Again, it is worth noting that both ε_exp and ε_{sa_r} data start some millimetres far away from the hole edges, due to disregarding plastic and boundary effects, in error comparison.

It is worth noting that the field of validity of the present approach is limited to those materials whose thermoelastic response is sensitive to the mean stress effect. In this work, titanium in its largely used alloy (Ti6Al4V) has been considered since it presents a significant “mean stress” effect. However, the proposed approach can be extended to aluminium alloys even if these experience less sensitivity to the mean stress [3, 23]. In other words, the ratio between the thermoelastic constants (b/a) is less in aluminium than in titanium and this means that the error committed in stresses evaluation in aluminium alloys, for a given loading condition, will be less as well.

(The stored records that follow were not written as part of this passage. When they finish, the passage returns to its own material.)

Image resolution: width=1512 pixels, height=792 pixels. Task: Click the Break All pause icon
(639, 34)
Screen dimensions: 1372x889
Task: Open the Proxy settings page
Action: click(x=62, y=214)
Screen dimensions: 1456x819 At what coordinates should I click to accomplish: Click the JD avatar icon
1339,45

Moreover, it is important to highlight that the proposed equation has been verified only for case II (case I has already been investigated [22]). It is interesting to point out that for the biaxial stress state, unlike with the uniaxial case, the components of principal stresses appear both as the first invariant and separately. Hence, in this case, the well-known calibration procedure used to assess the first invariant based only on the assessment of material constants (a, b) is no longer useful. In this regard, further work will be dedicated to covering other cases involving both the stress state and the material, with the intention to export this approach to out-of-laboratory applications on components undergoing operating loads.

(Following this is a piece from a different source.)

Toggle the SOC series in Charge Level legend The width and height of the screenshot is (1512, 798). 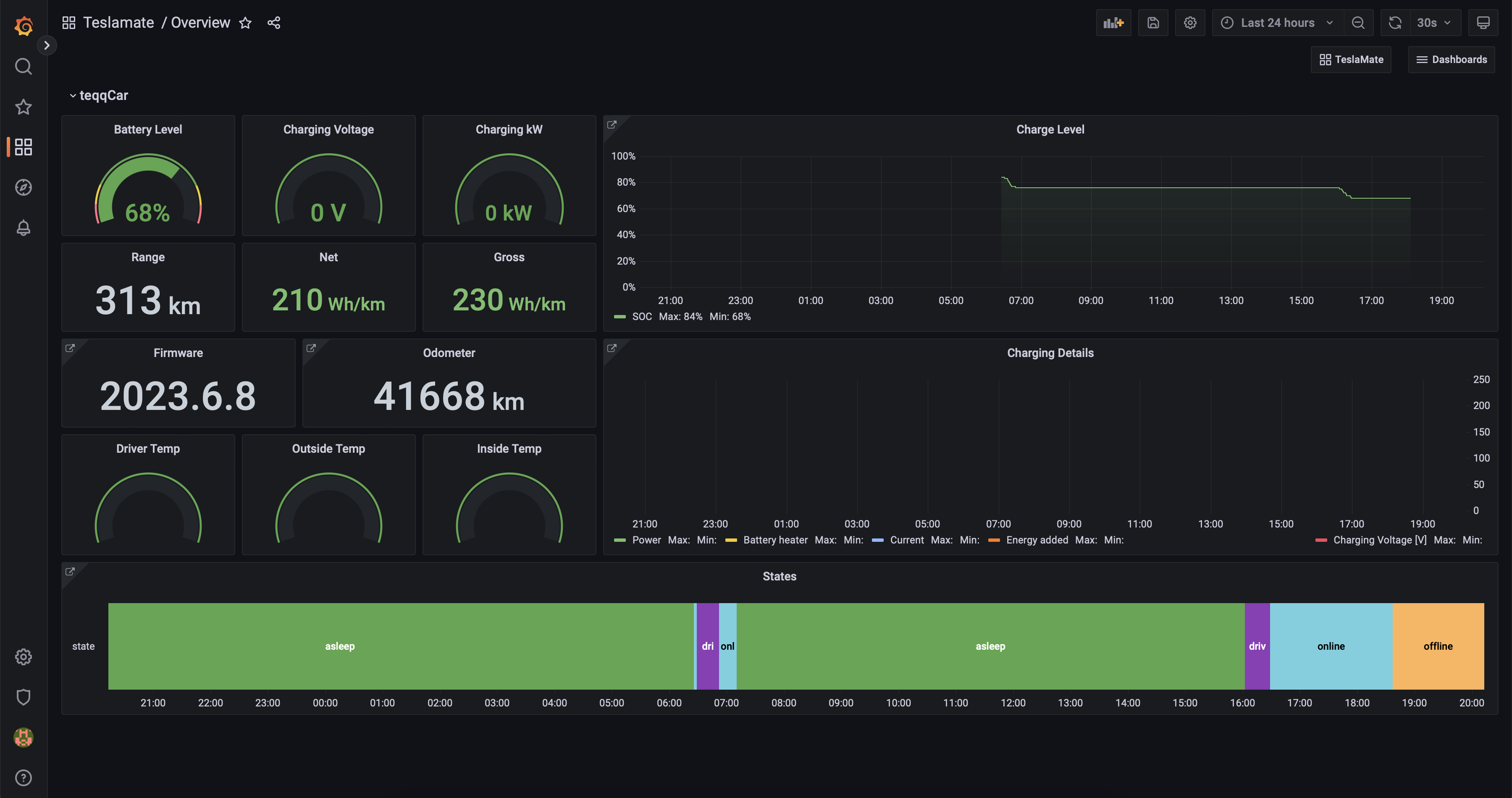pyautogui.click(x=641, y=316)
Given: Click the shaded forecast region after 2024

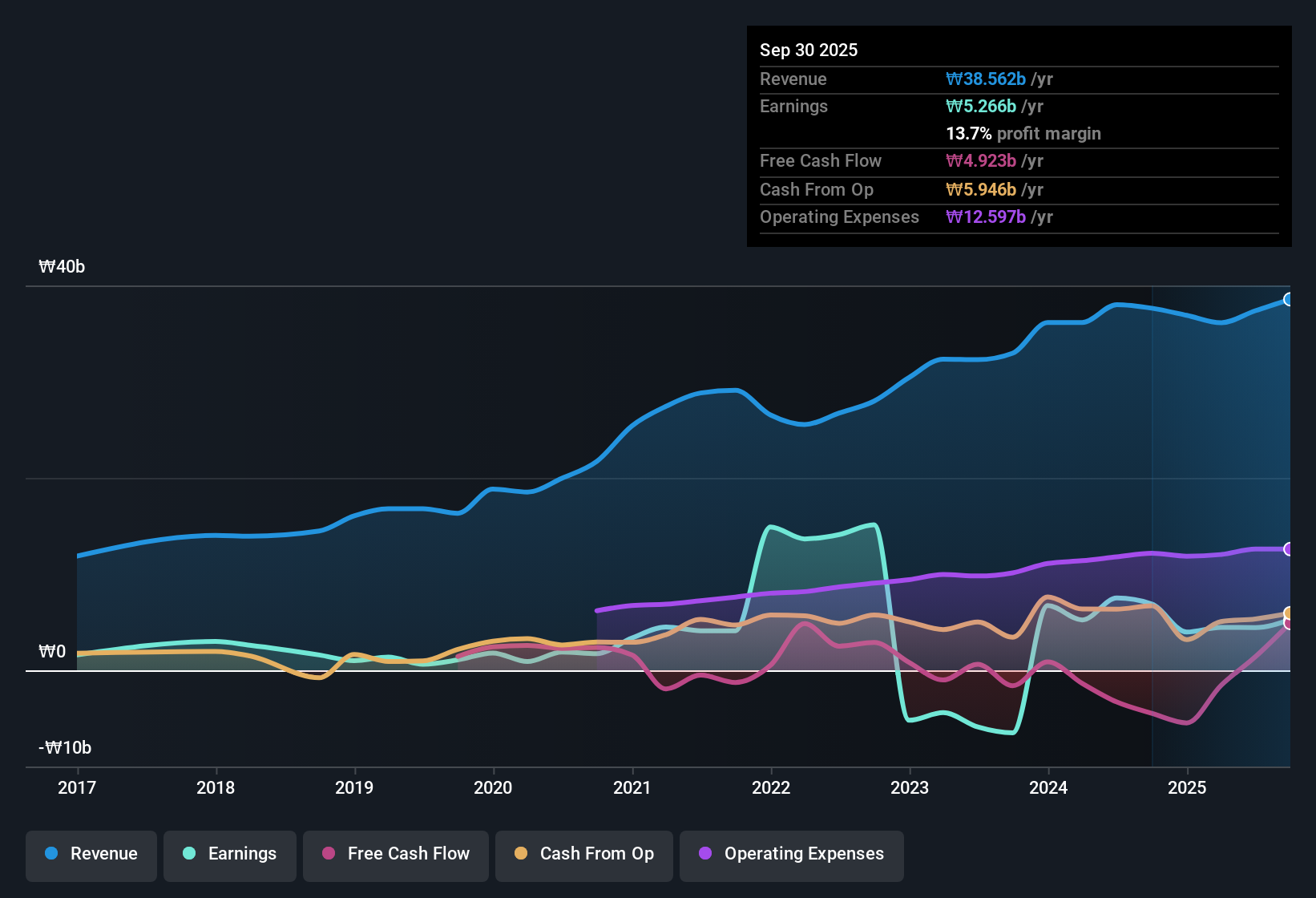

It is worth noting that the application of the proposed approach requires the following:

• The possibility to record the thermal signal by placing the detector in situ;

• The thermoelastic constants of the material (a, b) having been previously assessed.

Finally, it is important to remark that the knowledge of the error that could be committed represents an important guideline to understanding whether or not the classic calibration procedure can provide a good estimation of the stresses, depending on the loading conditions, and whether or not this estimation can be retained as acceptable.

Conclusions

In the present study, the effect of the mean stress on titanium in the presence of uniaxial and biaxial stress states was studied using an analytical approach accounting for the general theory of thermoelastic stress analysis.

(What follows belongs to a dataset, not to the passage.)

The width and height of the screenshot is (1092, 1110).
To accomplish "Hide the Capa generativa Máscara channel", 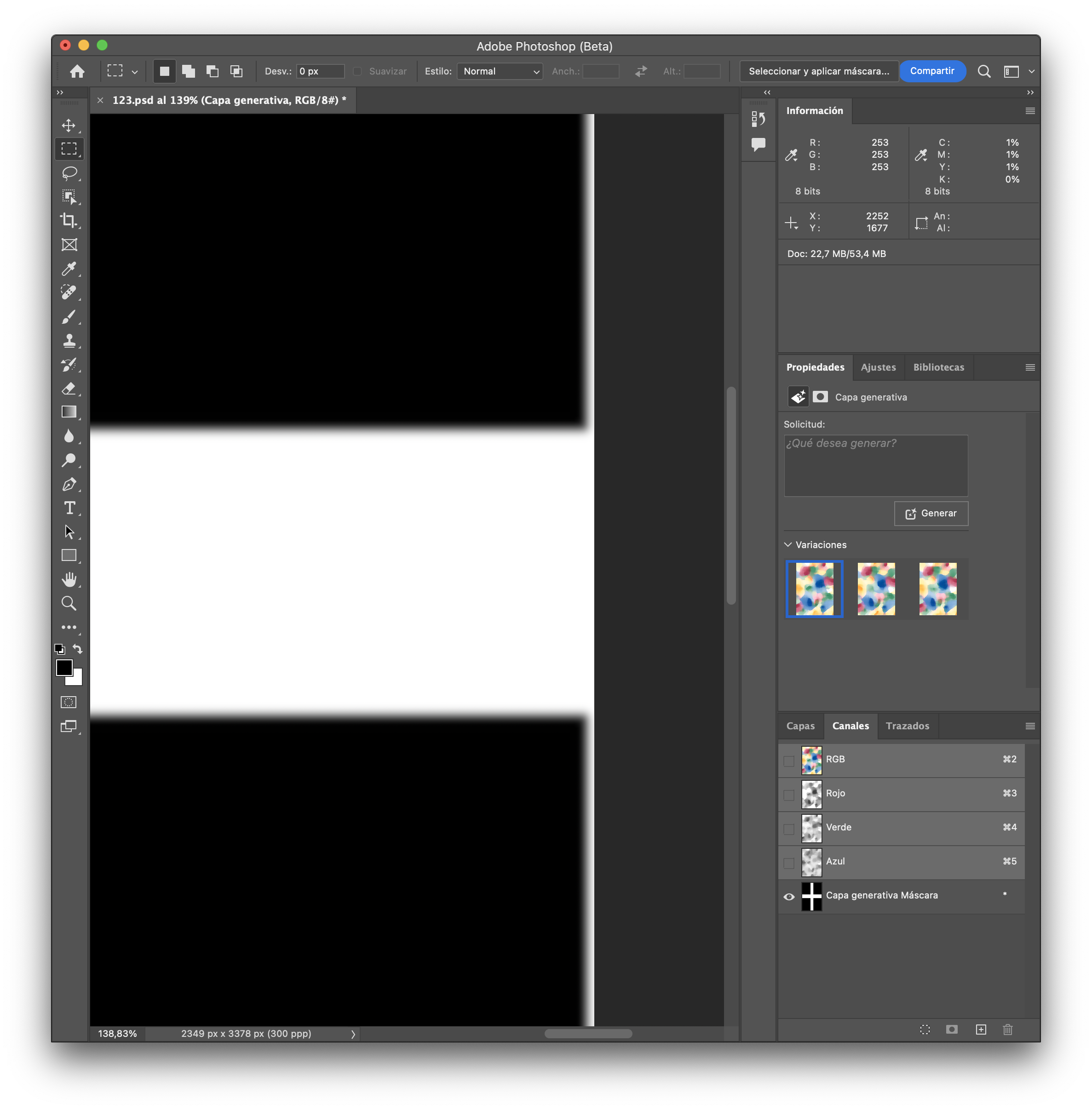I will (x=789, y=896).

The first result was a formulation to model thermoelastic temperature variations accounting for the mean stress effect in the presence of a biaxial stress state.

Second, an error analysis provided an analytical formulation for the error made in case the mean stress effect is neglected for different case studies (involving uni- and biaxial stress states).

The analytical formulation of the error shows that neglecting the mean stress effect for titanium involves significant errors in stress evaluation, depending on the material properties, loading conditions, and the square of the first principal stress and first invariant amplitude.

Another interesting point to be highlighted for the biaxial stress state is that unlike with the uniaxial case, the components of principal stresses appear both as the first invariant and separately. Hence, in this case, the well-known calibration procedure used to assess the first invariant based only on the assessment of material constants (a, b) is no longer useful.

Finally, the error equation was validated using experimental data in terms of thermoelastic temperature variations acquired during an experimental test on a holed sample. As expected, the experimental data of the first stress invariant amplitude obtained using the classic thermoelastic formulation were affected by the mean stress, and a difference is observed between the experimental and FEM data, which is likely due to the mean stress effect. In particular, the effect of the mean stress produced an overestimation of the measured stresses that was more evident in the proximity of the hole edges and increased as the Rf value increased.

However, since the presented research focuses only on a specific case, further studies will be focused on extending this approach to other materials and stress states to prove the validity of the analytical function in other cases.